Source: The Bulletin of the Atomic Scientists, October 1969 and The Village Crier Vol. 1, No. 6, November, 1969
Edwin L. Goldwasser, Deputy Director of Fermilab since 1967, has accepted a position at the University of Illinois-Champaign. On September 1 he will become the new Vice Chancellor for Research and Dean of the Graduate School at the University.
Dr. Goldwasser was one of the founders of Fermilab. From 1951 to 1967 he was involved in the efforts of midwestern universities to strengthen their research facilities in high energy physics. He served on a number of national and regional committees, including the site evaluation committee which eventually recommended the "Weston" site to the U.S. Atomic Energy Commission for the construction of Fermilab.
At Fermilab, in addition to his duties as Deputy Director, he has been actively concerned with the scheduling of the experimental program and has been personally involved with programs implementing equal employment opportunity. Together with Director R. Wilson, he authored the Laboratory's original "Policy on Human Rights," issued in 1968.

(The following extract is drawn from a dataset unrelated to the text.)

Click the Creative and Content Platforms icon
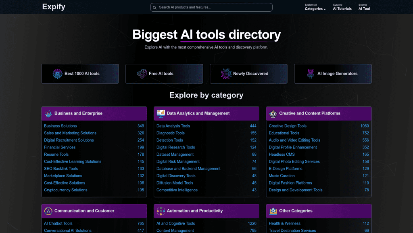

Dr. Goldwasser did his undergraduate work at Harvard University. Following service as a physicist with the U.S. Navy, he received his Ph.D. in physics from the University of California-Berkeley, then served a year on the faculty there, before going to the University of Illinois in 1951.

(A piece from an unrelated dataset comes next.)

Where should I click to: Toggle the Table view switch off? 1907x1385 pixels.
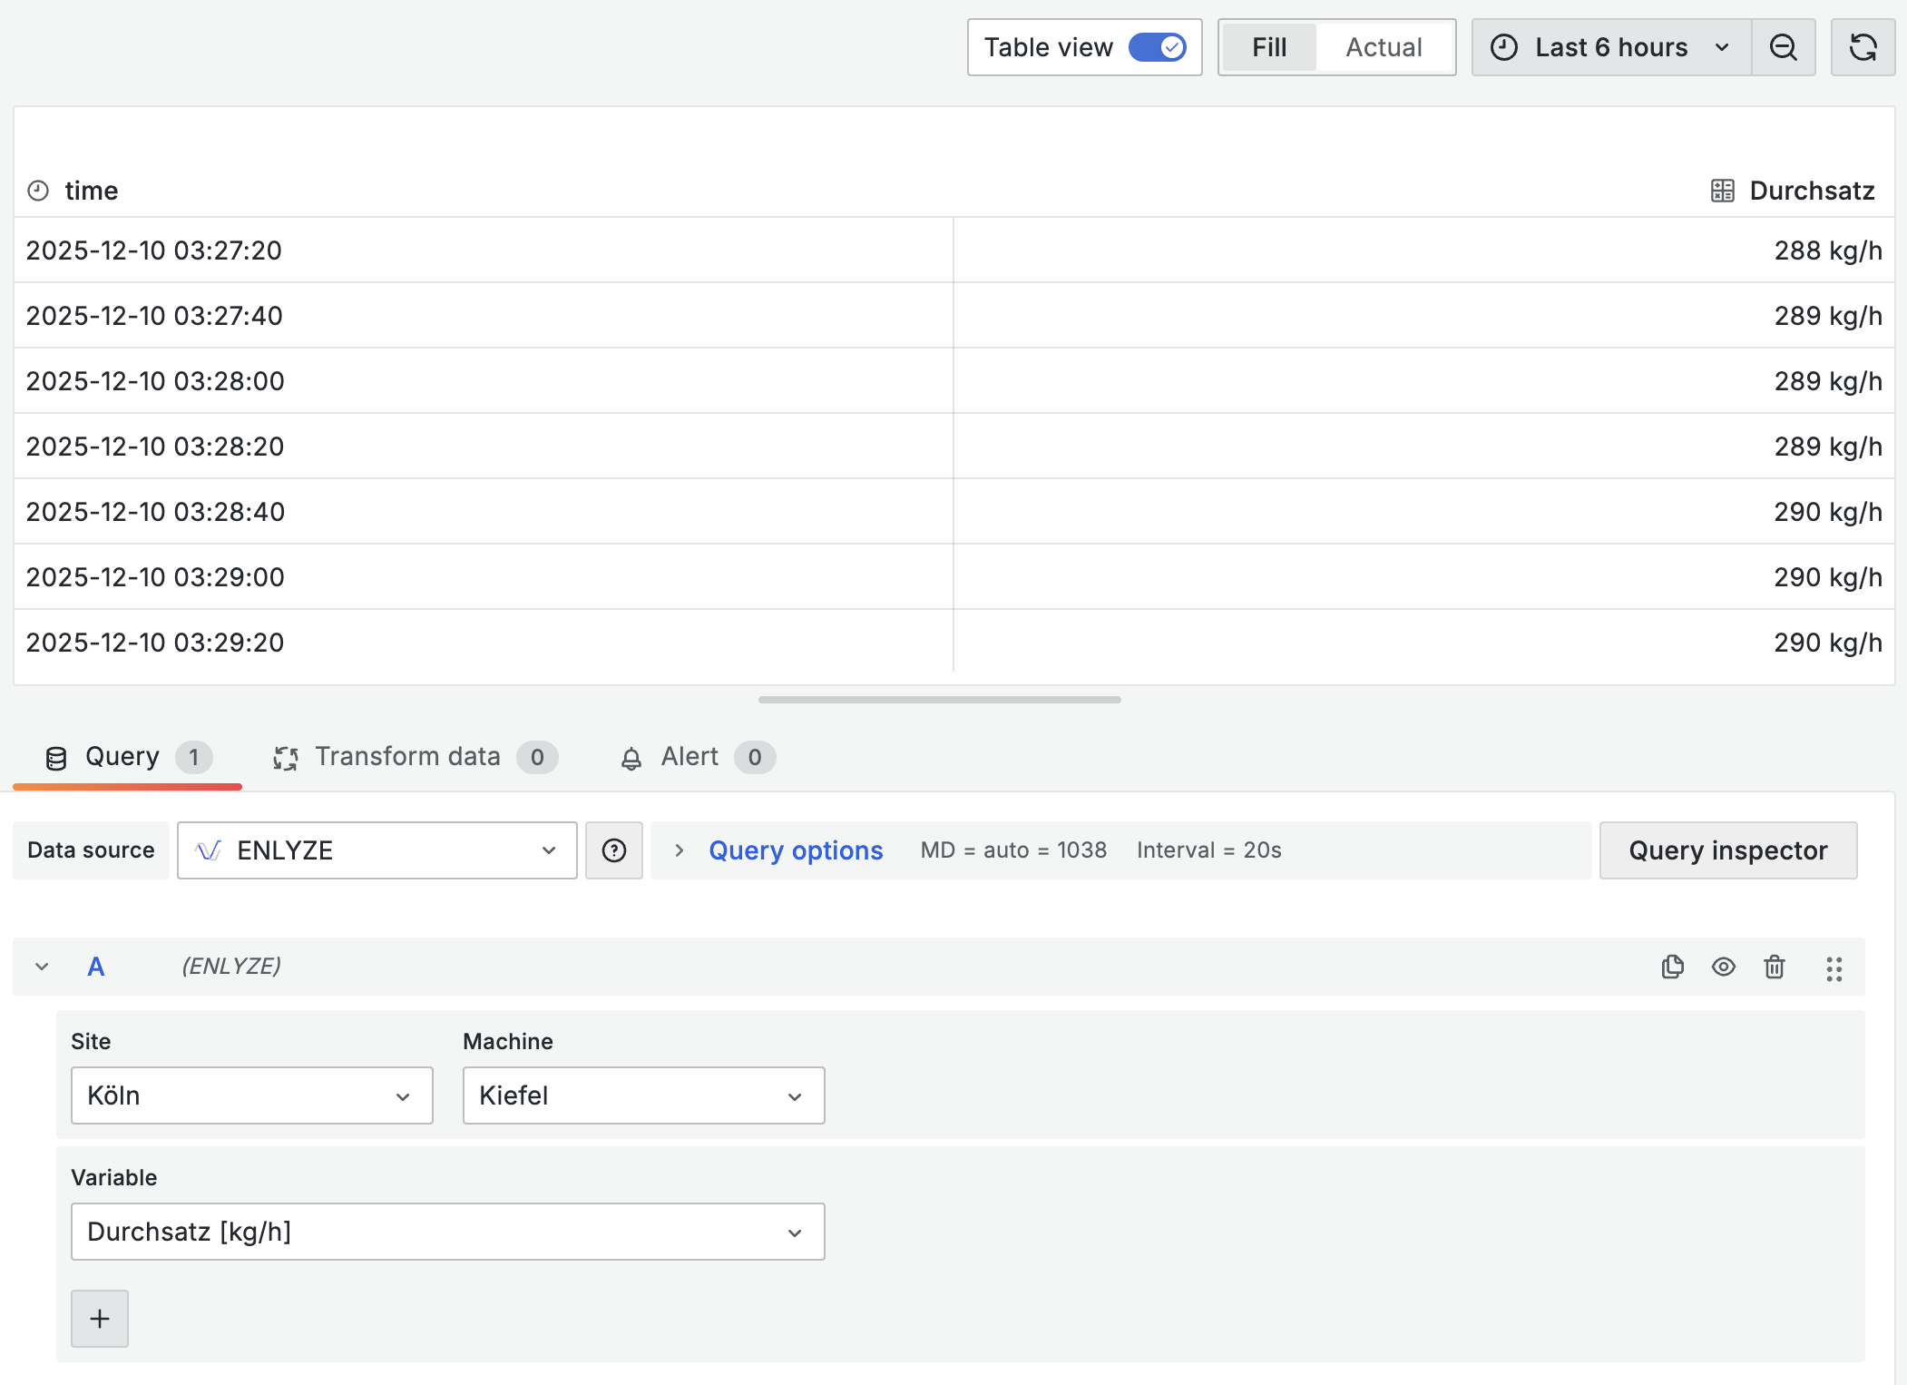tap(1157, 47)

Chancellor William P. Gerberding of the University of Illinois says of the appointment, "Ned Goldwasser will join the Vice Chancellor and me in what I am sure will become lively and constructive discussions of what this administration should be doing about academic programs. Goldwasser is a man of high standards and sound judgment, as well as scientific brilliance. His presence will be felt on this campus."

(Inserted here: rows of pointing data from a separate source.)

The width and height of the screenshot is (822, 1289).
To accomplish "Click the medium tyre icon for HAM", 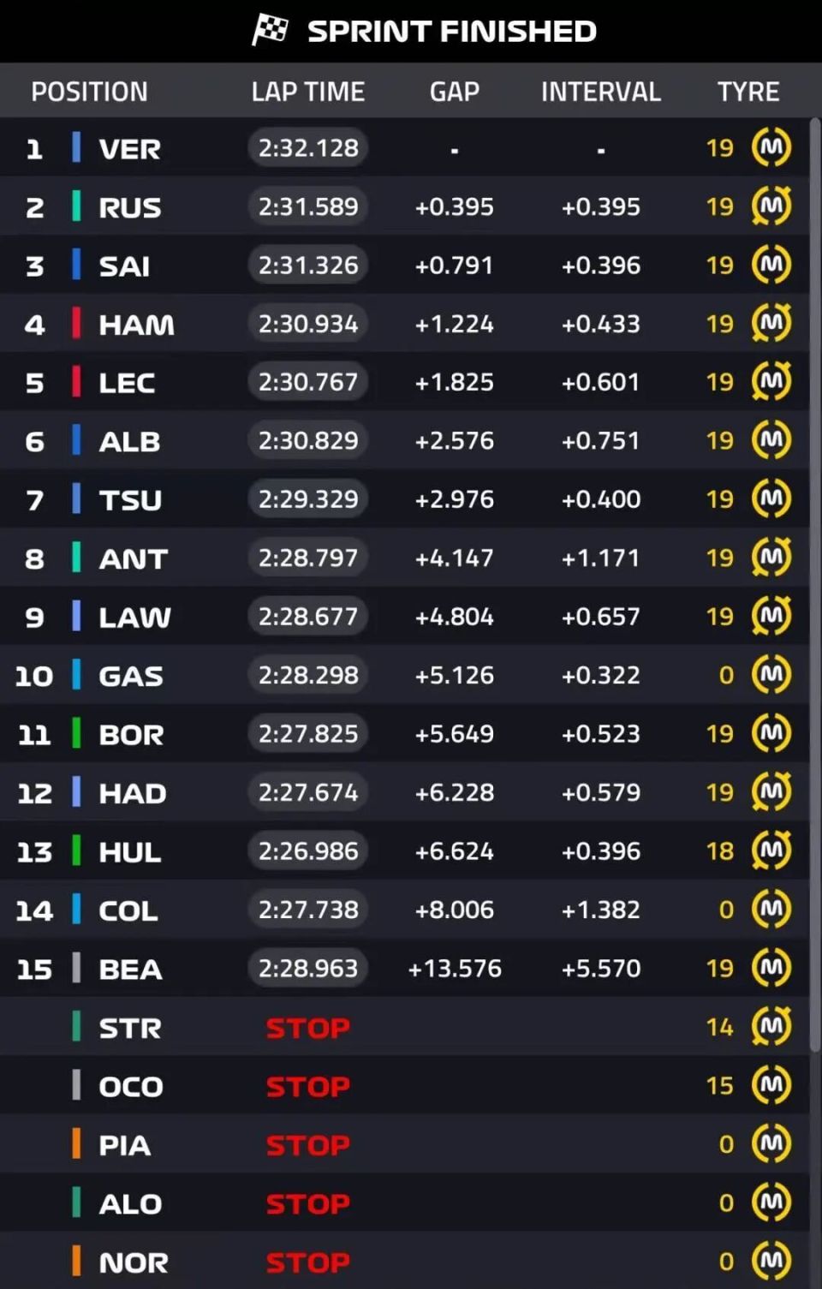I will pyautogui.click(x=771, y=323).
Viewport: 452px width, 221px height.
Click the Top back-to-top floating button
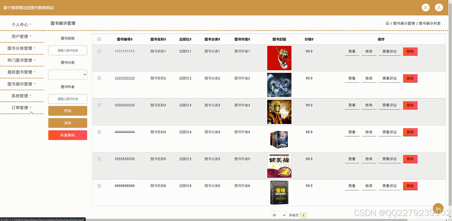[x=438, y=208]
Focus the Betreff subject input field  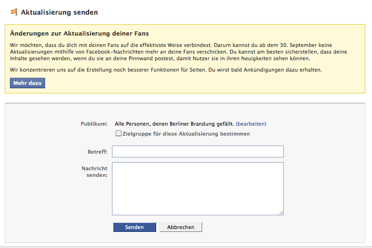198,152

In a tribute to Dr. Goldwasser when he announced the resignation. Dr. Wilson commented, "We cannot help but give expression to deep anguish at the loss of a founder and creator of Fermilab... the successes of the Laboratory, the firm foundation for the future, the cultural ambience, the spirit of opportunity for all, the international importance of our work, are all monuments to his sense of the value of science and its place in our society.
"I have been honored and privileged to be associated with this great physicist and lovable man in the adventure of Fermilab. I am sure I speak for all of us in the respect and appreciation for what he has done to bring Fermilab to its present eminence."